At the line containing "The width and height of the screenshot is (1512, 805).", begin retyping, and stop after the last line of the data; add nothing.

┌─ Material provided

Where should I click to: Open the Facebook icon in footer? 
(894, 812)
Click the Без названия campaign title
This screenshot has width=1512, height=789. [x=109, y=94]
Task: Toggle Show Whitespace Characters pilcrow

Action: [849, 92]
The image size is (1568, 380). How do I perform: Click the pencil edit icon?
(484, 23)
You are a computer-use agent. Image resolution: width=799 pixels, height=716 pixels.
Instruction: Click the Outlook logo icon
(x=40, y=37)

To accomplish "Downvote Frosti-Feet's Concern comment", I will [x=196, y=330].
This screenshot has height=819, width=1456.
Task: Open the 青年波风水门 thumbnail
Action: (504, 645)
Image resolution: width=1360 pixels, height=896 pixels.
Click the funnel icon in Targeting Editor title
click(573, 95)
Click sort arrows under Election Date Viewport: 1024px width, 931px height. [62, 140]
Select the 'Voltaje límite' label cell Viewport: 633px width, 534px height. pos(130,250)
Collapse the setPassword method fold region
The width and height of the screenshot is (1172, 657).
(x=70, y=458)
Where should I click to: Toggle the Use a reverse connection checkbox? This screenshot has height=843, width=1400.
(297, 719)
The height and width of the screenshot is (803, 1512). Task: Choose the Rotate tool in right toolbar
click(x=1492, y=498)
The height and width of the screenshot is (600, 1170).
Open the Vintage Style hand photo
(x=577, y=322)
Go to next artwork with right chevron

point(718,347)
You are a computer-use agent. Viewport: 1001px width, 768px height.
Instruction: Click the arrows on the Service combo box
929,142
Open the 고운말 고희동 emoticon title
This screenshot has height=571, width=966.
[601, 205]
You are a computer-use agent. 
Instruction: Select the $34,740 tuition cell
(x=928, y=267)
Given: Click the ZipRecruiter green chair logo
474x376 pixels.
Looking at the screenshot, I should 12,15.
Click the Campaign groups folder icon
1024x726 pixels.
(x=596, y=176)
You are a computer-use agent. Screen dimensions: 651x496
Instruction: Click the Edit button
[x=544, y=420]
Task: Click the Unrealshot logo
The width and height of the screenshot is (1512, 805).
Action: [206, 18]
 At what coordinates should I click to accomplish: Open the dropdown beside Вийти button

└─

> [Output]
The width and height of the screenshot is (1512, 805).
Action: [206, 18]
 At what coordinates should I click to accomplish: Open the dropdown beside Вийти button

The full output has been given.